The platinum-based compound known as "trans, trans, trans- [Pt(N3)2(OH)2(NH3)(py)]", or a light activated PtIV complex, is highly stable and non-toxic if left in the dark but if light falls upon it becomes much less stable and highly toxic to cancer cells. In fact it is between 13 and 80 times more toxic (depending on how and on which cells it is used) to cancer cells than the current platinum based anti-cancer drug Cisplatin. Moreover it kills the cells by a different mechanism of action, so it can also kill cisplatin-resistant cells.
Professor Peter Sadler, Chairman of the Chemistry Department of the University of Warwick, who led the research project said:
"Light activation provides its massive toxic power and also allows treatment to be targeted much more accurately against cancer cells."
The compound could be used in particular to treat surface cancers. Patients could be treated in a darkened environment with light directed specifically at cancer cells containing the compound activating the compound's toxicity and killing those cells. Normal cells exposed to the compound would be protected by keeping the patient in darkness until the compound has passed through and out of the patient.
The new light activated PtIV complex is also more efficient in its toxic action on cancer cells in that, unlike other compounds currently used in photodynamic therapy, it does not require the presence of significant amounts of oxygen within a cancer cell to become toxic. Cancer cells tend to have less oxygen present than normal cells.

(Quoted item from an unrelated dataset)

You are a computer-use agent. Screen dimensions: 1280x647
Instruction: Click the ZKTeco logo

Although this work is in its early stages, the researches are hopeful that, in a few years time, the new platinum compound could be used in a new type of photoactivated chemotherapy for cancer.
ABSTRACT: A potent cytotoxic photoactivated platinum complex [Proceedings of the National Academy of Sciencese]

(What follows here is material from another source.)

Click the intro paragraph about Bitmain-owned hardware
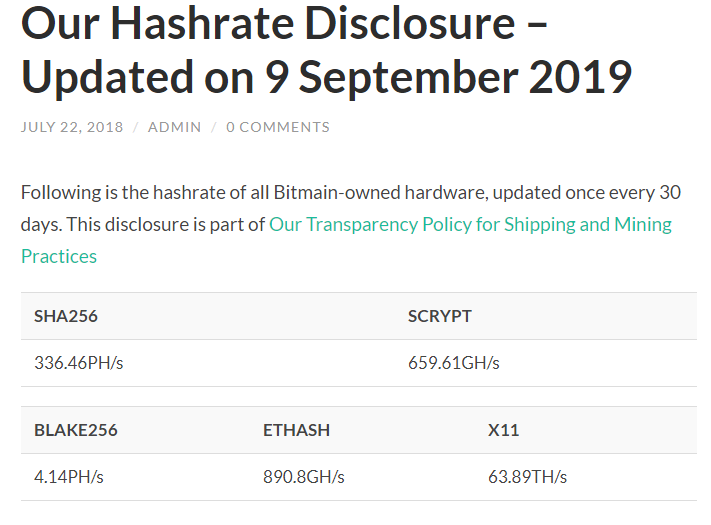[351, 225]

We show by x-ray crystallography that the complex trans, trans, trans-[Pt(N3)2(OH)2(NH3)(py)] (1) contains an octahedral PtIV center with almost linear azido ligands. Complex 1 is remarkably stable in the dark, even in the presence of cellular reducing agents such as glutathione, but readily undergoes photoinduced ligand substitution and photoreduction reactions. When 1 is photoactivated in cells, it is highly toxic: 13-80 x more cytotoxic than the PtII anticancer drug cisplatin, and ca. 15 x more cytotoxic toward cisplatin-resistant human ovarian cancer cells. Cisplatin targets DNA, and DNA platination levels induced in HaCaT skin cells by 1 were similar to those of cisplatin. However, cisplatin forms mainly intrastrand cis diguanine cross-links on DNA between neighboring nucleotides, whereas photoactivated complex 1 rapidly forms unusual trans azido/guanine, and then trans diguanine PtII adducts, which are probably mainly intrastrand cross-links between two guanines separated by a third base. DNA interstrand and DNA-protein cross-links were also detected. Importantly, DNA repair synthesis on plasmid DNA platinated by photoactivated 1 was markedly lower than for cisplatin or its isomer transplatin (an inactive complex). Single-cell electrophoresis experiments also demonstrated that the DNA damage is different from that induced by cisplatin or transplatin. Cell death is not solely dependent on activation of the caspase 3 pathway, and, in contrast to cisplatin, p53 protein did not accumulate in cells after photosensitization of 1. The trans diazido PtIV complex 1 therefore has remarkable properties and is a candidate for use in photoactivated cancer chemotherapy.